• [What you should do]
A faithful copy of the entries is required, with no images in it.

### Study material ###

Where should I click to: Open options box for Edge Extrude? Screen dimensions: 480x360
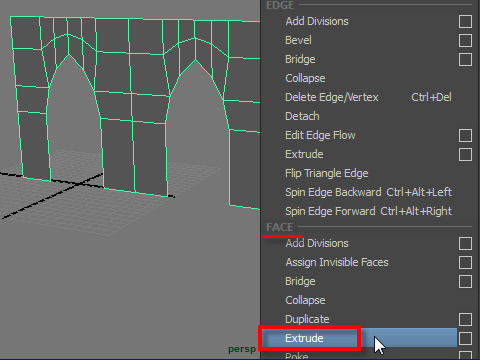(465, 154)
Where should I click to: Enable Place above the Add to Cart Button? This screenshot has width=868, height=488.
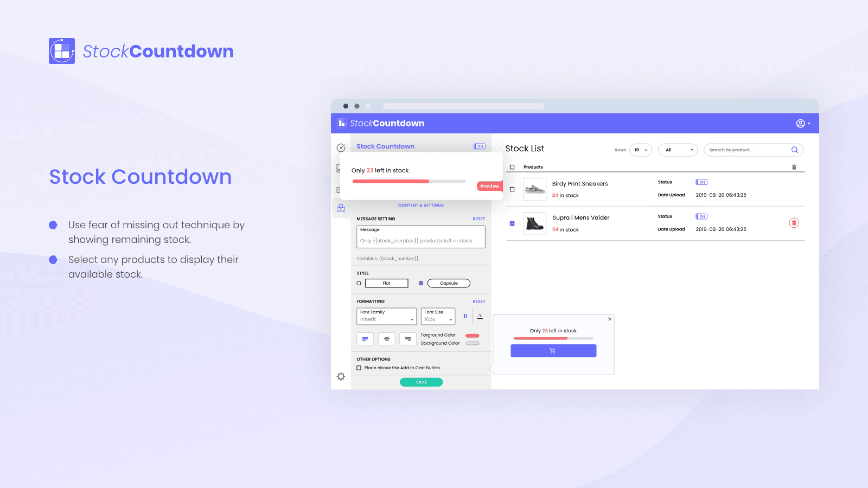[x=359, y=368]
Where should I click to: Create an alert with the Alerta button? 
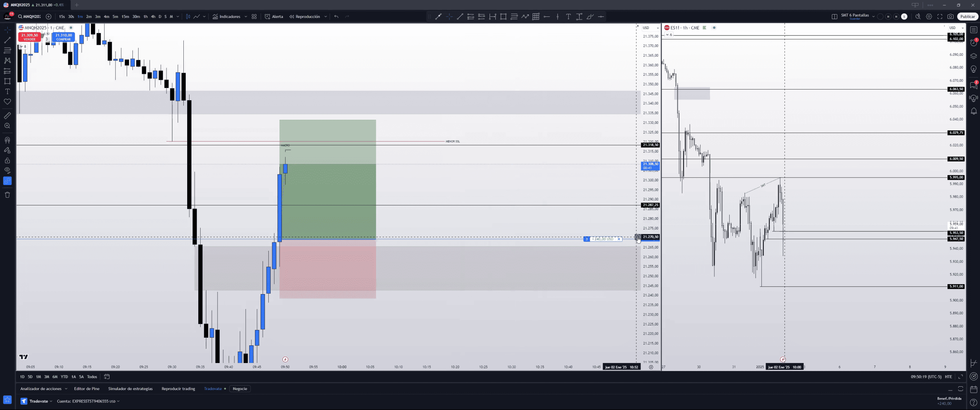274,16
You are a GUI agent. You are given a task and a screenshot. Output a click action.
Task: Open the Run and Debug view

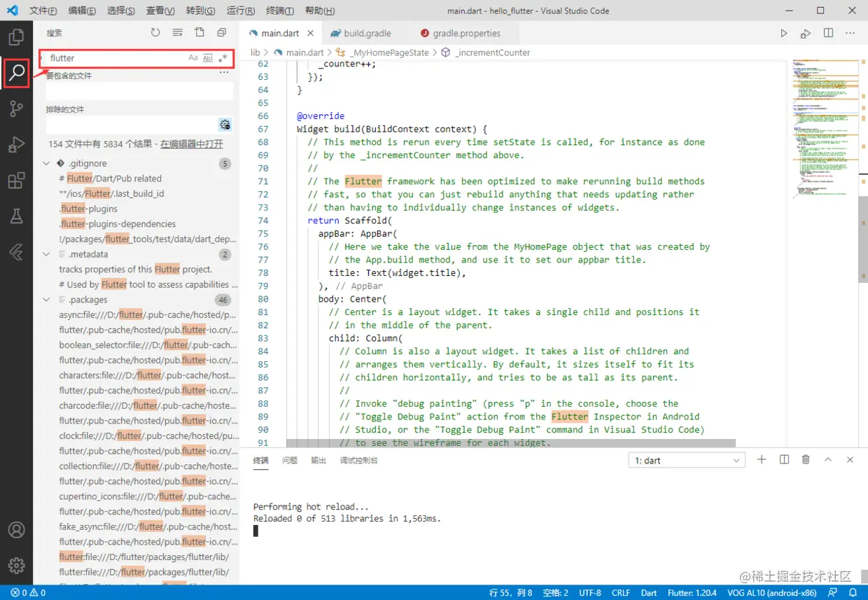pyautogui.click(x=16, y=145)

###

• [Task result]
Where should I click to: Open options box for Edge Extrude? Screen dimensions: 480x360
(465, 154)
Where should I click to: Enable Place above the Add to Cart Button? This screenshot has width=868, height=488.
[x=359, y=368]
Where should I click to: Create an alert with the Alerta button? 
274,16
You are a GUI agent. You are given a task and a screenshot. Output a click action.
Task: Open the Run and Debug view

pyautogui.click(x=16, y=145)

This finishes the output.